- _WHAT THE EXERCISE ASKS_
Pictures stay out of the copy, which must hold exactly the lines from the one containing "The height and" through the end of the material below.
Start of EXTRACTED MATERIAL
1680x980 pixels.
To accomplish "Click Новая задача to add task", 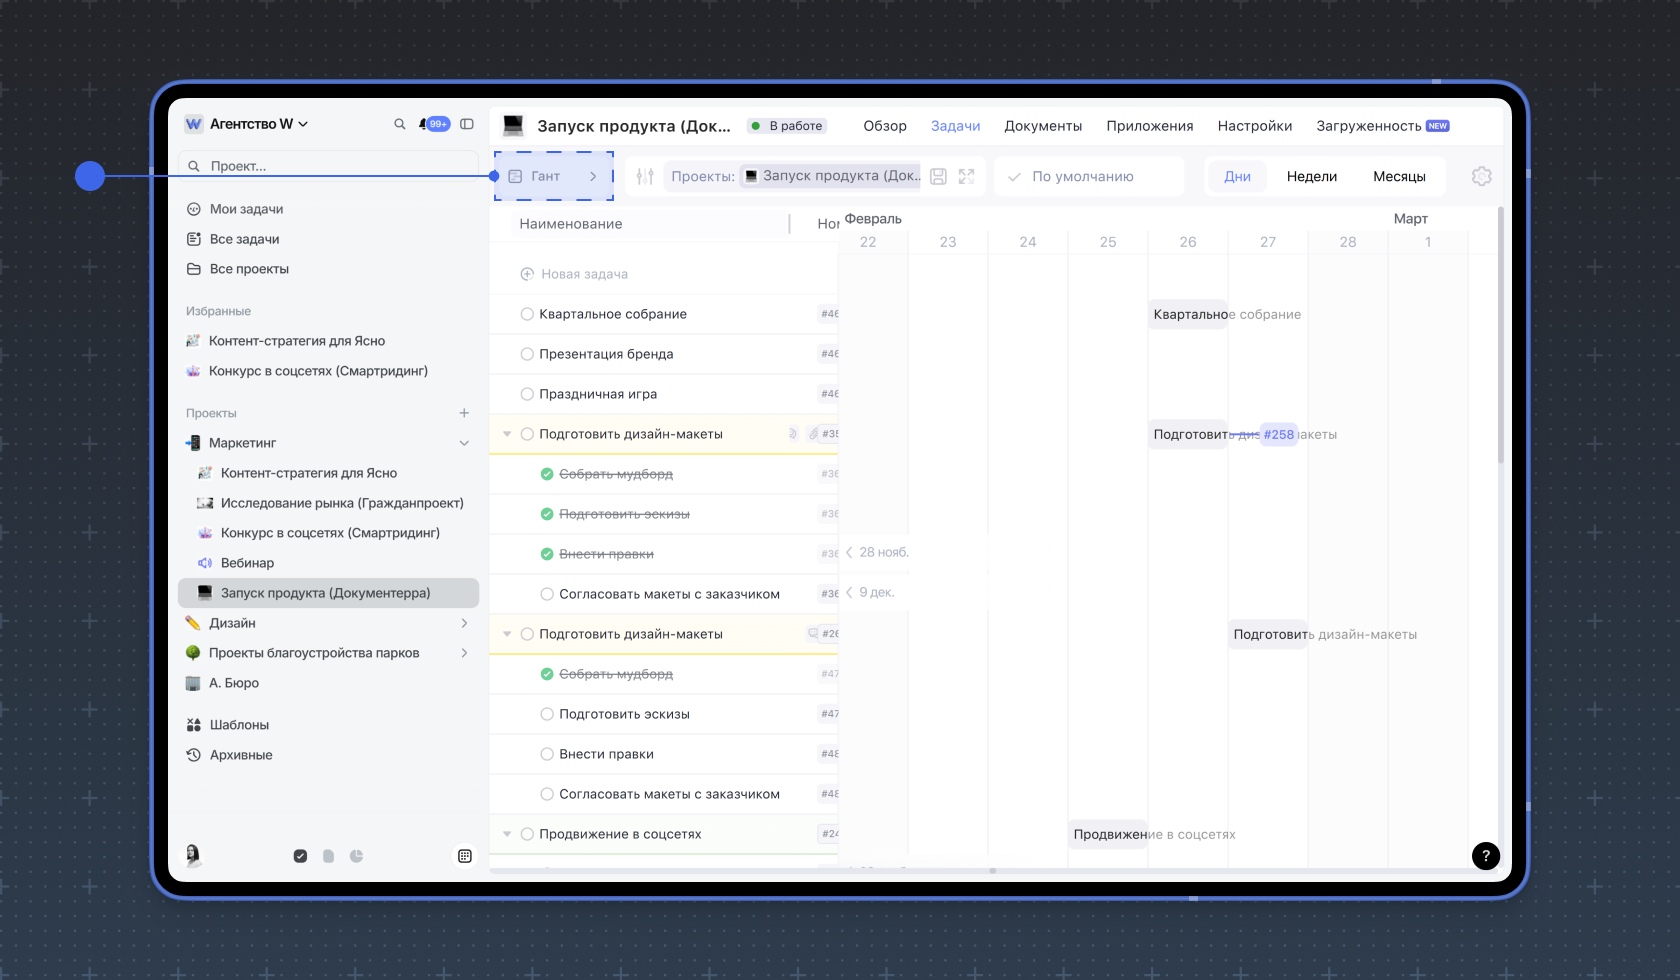I will [584, 274].
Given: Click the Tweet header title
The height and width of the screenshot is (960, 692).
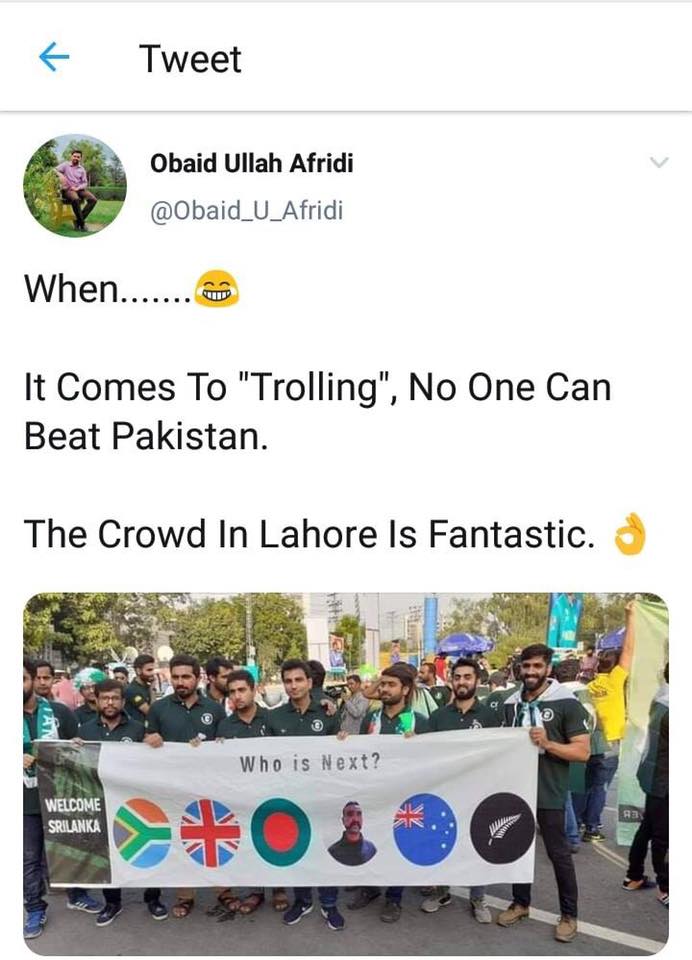Looking at the screenshot, I should (190, 59).
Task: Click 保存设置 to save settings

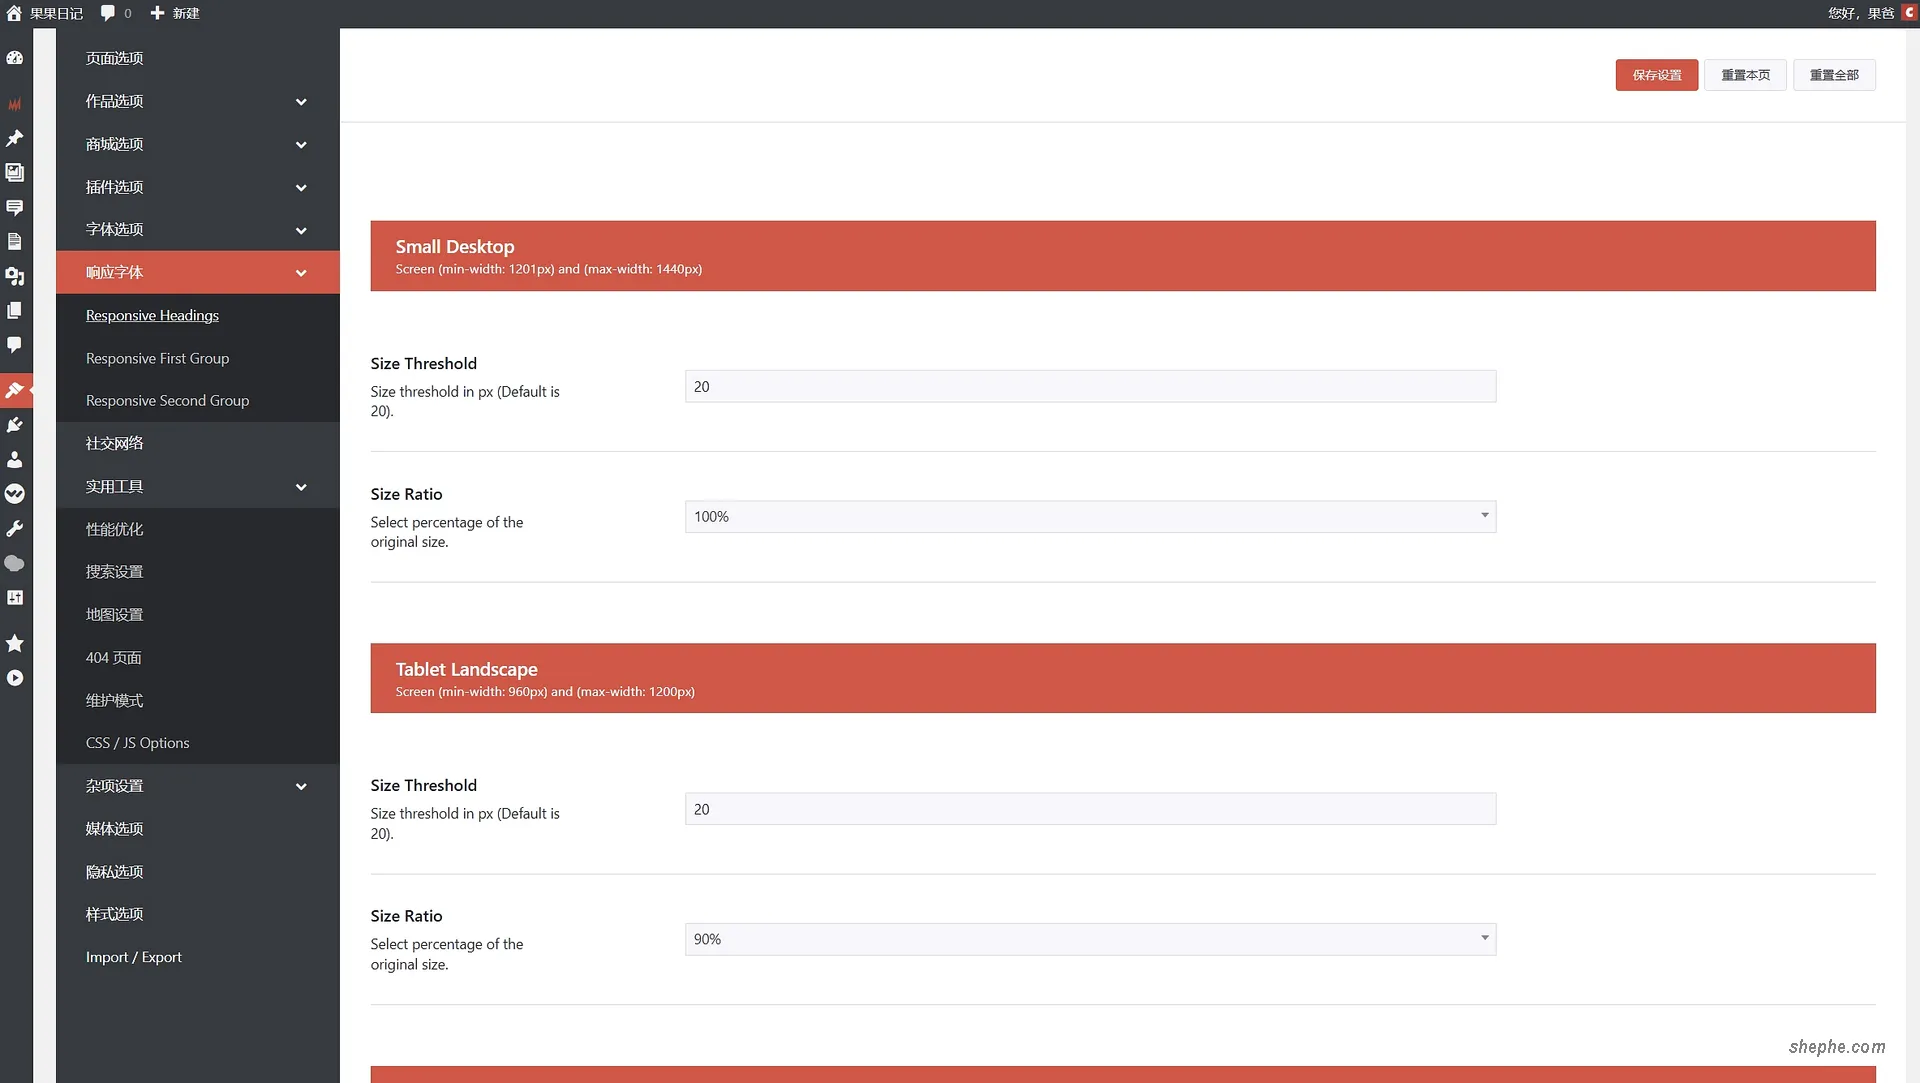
End of EXTRACTED MATERIAL
- _RESULT OF THE EXERCISE_
The height and width of the screenshot is (960, 692).
Looking at the screenshot, I should (190, 59).
Task: Click 保存设置 to save settings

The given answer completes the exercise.